## WORK INSTRUCTIONS
Print the lines in the listing below that fall between the line with "Click the Enable label for Order Tracking" and the line with "Click the YoY column header", those two lines included, exactly as they stand and with nothing else.

**** RECORDS TO USE

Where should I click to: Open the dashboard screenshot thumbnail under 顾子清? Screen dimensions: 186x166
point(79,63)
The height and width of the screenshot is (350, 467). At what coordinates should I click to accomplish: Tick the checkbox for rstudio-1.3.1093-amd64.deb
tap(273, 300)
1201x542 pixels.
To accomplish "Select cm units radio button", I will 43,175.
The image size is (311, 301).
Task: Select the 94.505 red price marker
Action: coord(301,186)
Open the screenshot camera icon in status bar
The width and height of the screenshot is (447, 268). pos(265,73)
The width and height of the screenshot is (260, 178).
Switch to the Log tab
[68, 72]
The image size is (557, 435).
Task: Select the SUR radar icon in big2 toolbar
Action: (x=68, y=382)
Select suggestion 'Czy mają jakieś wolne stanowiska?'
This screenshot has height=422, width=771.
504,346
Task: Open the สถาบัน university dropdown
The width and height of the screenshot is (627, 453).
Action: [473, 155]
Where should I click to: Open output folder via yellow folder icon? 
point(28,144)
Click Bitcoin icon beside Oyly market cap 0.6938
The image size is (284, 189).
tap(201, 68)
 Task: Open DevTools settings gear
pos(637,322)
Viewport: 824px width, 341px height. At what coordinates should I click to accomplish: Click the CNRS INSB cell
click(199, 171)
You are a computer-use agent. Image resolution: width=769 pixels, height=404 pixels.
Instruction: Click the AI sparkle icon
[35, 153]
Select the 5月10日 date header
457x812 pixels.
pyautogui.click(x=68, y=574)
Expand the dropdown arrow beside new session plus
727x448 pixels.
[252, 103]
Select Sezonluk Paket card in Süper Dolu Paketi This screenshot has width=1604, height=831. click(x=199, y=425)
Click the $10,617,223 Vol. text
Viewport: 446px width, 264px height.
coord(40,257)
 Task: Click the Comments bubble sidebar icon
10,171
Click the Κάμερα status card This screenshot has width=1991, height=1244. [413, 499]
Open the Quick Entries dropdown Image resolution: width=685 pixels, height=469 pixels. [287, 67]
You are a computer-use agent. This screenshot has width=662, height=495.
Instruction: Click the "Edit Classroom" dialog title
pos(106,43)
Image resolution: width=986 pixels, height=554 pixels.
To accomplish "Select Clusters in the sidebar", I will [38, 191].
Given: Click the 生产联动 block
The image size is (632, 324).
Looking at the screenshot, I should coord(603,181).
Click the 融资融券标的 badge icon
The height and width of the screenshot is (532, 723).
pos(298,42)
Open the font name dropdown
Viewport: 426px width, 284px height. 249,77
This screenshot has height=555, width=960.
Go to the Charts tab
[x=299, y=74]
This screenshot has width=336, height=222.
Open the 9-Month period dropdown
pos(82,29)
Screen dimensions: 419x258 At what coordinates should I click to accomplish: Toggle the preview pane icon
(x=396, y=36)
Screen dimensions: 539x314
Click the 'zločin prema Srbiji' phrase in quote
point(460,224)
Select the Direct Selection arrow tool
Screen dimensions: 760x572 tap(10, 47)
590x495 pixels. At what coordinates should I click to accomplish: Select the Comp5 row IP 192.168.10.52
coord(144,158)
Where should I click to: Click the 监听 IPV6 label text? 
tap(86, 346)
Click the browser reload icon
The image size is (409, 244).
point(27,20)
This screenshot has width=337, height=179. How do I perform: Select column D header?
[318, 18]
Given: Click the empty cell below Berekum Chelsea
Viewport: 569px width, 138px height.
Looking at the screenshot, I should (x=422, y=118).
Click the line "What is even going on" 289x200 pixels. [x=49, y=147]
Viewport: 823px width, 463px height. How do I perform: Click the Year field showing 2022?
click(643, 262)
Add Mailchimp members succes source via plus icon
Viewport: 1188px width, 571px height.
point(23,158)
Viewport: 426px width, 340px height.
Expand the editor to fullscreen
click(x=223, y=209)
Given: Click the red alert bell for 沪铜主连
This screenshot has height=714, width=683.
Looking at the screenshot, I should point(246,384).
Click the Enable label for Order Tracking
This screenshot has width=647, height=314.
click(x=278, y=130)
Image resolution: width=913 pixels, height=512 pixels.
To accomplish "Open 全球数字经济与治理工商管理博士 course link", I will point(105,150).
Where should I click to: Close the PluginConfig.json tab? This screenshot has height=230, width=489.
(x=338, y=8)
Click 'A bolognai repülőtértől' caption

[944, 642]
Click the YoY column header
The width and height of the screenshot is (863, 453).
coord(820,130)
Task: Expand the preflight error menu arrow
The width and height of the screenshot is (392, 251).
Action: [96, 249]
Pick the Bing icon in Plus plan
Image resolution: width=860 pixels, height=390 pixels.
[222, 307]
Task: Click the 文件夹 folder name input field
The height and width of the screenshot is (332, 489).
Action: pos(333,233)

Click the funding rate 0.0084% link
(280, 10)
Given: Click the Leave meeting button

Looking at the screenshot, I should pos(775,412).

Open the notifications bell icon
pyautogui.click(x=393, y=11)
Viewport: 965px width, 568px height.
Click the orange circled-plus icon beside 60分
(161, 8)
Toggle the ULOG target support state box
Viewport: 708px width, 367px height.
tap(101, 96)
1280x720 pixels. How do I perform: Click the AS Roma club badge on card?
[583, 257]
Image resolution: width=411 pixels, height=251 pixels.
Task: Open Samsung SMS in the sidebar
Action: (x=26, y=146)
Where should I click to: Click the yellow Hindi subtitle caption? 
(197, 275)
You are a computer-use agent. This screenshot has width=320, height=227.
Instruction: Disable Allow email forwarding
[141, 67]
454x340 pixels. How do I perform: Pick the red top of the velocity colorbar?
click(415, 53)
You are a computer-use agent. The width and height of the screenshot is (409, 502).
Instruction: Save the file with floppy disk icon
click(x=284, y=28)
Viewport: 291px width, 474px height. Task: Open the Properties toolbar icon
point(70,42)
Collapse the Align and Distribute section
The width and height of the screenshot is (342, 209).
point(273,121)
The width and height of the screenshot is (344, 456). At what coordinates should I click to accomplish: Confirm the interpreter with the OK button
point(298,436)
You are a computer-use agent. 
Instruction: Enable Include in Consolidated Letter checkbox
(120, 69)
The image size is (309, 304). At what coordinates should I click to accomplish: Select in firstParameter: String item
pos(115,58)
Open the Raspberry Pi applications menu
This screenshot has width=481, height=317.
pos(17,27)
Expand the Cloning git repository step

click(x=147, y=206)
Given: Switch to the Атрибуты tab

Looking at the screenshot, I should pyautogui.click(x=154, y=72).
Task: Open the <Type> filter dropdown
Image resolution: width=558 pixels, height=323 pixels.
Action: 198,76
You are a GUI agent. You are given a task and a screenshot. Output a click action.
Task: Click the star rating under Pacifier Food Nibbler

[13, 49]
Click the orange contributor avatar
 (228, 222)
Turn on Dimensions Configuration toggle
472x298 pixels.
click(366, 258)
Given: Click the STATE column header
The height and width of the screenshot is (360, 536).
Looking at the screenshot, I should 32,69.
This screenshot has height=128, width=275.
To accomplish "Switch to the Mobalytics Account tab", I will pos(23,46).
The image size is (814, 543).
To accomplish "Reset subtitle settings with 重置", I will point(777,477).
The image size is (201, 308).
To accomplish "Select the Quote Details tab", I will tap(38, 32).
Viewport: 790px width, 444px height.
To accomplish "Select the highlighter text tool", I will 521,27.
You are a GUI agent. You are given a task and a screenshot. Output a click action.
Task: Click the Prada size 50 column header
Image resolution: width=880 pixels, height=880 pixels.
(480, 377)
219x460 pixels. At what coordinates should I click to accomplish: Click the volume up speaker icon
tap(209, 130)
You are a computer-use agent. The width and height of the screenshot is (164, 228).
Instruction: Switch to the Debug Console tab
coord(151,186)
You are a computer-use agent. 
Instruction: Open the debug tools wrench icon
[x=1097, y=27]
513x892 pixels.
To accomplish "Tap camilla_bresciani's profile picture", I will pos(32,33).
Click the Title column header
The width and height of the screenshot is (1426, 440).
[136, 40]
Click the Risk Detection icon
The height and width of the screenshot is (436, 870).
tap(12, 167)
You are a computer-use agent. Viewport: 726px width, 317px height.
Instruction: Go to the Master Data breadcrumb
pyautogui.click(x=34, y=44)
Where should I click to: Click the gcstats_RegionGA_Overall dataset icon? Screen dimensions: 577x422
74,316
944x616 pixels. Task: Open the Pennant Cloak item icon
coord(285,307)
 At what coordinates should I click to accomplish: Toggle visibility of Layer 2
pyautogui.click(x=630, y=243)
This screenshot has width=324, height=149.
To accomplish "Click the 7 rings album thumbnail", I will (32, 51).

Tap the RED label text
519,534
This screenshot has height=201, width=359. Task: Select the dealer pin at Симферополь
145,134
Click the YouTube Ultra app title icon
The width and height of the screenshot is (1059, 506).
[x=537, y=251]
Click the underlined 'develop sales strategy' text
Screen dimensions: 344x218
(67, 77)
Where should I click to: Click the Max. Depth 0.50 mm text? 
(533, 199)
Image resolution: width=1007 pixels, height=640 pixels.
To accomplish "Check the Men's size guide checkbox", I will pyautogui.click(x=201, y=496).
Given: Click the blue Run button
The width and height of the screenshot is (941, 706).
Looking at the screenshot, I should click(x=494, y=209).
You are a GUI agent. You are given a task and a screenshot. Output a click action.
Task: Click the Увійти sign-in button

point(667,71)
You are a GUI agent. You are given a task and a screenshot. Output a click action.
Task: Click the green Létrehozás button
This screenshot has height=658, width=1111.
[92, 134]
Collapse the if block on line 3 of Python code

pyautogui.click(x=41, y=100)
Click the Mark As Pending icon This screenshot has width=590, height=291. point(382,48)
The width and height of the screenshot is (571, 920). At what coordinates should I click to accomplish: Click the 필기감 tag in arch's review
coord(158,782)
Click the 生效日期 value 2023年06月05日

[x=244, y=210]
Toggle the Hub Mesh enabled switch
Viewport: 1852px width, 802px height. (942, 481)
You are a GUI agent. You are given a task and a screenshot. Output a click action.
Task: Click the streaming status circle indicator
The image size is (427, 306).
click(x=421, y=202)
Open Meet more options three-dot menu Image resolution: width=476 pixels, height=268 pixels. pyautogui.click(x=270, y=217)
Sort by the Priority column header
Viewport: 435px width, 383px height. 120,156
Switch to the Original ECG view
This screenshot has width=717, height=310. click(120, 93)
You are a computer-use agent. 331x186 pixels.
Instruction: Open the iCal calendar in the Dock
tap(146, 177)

********

## RESPONSE TO THE EXERCISE
Click the Enable label for Order Tracking
This screenshot has width=647, height=314.
click(x=278, y=130)
Image resolution: width=913 pixels, height=512 pixels.
To accomplish "Open 全球数字经济与治理工商管理博士 course link", I will point(105,150).
Where should I click to: Close the PluginConfig.json tab? This screenshot has height=230, width=489.
(x=338, y=8)
Click 'A bolognai repülőtértől' caption

[944, 642]
Click the YoY column header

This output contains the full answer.